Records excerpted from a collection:
= = = = = = =
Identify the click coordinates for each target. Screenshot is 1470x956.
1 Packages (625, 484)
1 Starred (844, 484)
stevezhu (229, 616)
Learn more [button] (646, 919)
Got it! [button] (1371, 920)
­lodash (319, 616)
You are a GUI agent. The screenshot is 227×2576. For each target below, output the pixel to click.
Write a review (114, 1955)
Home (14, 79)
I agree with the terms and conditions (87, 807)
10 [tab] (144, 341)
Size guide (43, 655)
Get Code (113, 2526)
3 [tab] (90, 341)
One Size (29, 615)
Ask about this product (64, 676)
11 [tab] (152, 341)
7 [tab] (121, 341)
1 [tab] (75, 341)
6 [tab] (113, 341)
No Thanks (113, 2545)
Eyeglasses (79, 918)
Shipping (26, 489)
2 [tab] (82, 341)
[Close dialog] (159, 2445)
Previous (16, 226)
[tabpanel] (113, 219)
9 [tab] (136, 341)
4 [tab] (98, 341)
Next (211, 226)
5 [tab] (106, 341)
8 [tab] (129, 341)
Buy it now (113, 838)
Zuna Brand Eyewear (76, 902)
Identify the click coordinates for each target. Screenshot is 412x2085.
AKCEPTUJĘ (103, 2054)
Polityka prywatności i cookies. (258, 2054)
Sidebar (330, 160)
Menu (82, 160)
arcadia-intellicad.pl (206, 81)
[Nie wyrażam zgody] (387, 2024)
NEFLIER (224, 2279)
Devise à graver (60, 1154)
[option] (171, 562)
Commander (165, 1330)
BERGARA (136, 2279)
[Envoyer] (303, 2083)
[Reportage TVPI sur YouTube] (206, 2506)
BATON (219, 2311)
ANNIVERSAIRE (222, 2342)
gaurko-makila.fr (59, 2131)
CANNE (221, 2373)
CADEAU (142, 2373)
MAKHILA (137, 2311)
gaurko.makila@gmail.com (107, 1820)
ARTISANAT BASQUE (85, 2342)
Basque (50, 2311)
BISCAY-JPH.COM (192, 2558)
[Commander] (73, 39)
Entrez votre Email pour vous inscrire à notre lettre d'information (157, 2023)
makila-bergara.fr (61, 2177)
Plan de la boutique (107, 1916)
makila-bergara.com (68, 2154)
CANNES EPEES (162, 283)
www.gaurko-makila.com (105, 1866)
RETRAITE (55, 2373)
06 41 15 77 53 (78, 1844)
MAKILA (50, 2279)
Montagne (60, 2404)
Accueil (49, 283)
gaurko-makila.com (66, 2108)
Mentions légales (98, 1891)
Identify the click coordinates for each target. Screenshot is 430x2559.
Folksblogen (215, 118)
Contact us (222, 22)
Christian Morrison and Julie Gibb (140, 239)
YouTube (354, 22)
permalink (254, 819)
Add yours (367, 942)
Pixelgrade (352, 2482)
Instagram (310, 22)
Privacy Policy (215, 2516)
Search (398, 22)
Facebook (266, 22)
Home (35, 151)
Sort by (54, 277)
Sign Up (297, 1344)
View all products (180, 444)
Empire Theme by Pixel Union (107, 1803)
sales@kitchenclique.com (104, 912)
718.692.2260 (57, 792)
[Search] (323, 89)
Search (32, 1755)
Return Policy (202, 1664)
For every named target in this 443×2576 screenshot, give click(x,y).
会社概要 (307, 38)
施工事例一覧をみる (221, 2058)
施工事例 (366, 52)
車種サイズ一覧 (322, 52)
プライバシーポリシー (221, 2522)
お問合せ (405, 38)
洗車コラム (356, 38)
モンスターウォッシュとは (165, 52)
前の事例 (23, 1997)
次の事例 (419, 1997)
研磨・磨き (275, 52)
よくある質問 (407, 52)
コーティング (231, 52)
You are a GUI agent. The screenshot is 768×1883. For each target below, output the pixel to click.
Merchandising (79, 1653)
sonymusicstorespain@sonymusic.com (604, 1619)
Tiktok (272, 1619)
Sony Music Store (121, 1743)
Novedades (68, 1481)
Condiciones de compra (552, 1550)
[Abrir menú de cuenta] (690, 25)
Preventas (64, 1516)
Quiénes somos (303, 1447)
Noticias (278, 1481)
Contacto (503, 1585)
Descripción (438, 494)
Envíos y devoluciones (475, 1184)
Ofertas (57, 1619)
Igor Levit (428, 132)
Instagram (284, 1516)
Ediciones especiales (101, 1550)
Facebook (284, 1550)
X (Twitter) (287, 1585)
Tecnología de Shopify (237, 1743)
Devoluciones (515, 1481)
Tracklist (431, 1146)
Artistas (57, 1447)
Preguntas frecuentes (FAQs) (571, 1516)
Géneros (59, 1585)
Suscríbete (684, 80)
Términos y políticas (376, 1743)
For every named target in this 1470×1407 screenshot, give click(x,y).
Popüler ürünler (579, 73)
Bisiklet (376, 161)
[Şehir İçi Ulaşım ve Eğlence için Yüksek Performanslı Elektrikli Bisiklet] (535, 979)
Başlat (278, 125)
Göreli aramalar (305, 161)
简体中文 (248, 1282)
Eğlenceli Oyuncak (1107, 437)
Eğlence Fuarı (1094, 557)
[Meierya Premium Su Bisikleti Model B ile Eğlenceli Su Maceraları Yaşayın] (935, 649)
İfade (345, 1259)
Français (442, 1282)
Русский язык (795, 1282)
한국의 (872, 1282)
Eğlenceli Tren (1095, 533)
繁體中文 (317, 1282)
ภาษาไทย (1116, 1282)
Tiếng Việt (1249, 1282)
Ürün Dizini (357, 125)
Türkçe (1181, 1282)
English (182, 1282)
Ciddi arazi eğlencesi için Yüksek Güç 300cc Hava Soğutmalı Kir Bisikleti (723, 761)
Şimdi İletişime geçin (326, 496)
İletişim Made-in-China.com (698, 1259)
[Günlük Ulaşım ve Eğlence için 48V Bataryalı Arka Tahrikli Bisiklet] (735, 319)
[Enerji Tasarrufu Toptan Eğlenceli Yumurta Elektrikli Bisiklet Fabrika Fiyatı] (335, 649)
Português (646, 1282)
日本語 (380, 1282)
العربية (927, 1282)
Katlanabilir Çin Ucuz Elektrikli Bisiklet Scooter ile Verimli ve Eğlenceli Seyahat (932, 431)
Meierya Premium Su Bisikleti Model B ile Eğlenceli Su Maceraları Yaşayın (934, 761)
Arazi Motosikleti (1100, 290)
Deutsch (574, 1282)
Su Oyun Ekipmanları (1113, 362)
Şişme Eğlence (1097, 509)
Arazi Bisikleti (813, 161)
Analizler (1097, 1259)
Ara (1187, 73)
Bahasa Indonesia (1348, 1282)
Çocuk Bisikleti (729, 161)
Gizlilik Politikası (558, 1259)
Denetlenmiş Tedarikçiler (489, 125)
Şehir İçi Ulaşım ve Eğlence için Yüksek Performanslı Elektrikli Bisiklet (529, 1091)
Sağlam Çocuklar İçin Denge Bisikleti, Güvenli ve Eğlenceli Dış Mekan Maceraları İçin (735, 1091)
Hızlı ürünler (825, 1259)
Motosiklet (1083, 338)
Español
= = = = = = =
Action item:
Could you filter the entries above for lines holding the string "agent" and copy them?

Task response:
You are a GUI agent. The screenshot is 227×2576. For each target below, output the pixel to click.
You are a GUI agent. The screenshot is 768×1883. For each target below, output the pixel to click.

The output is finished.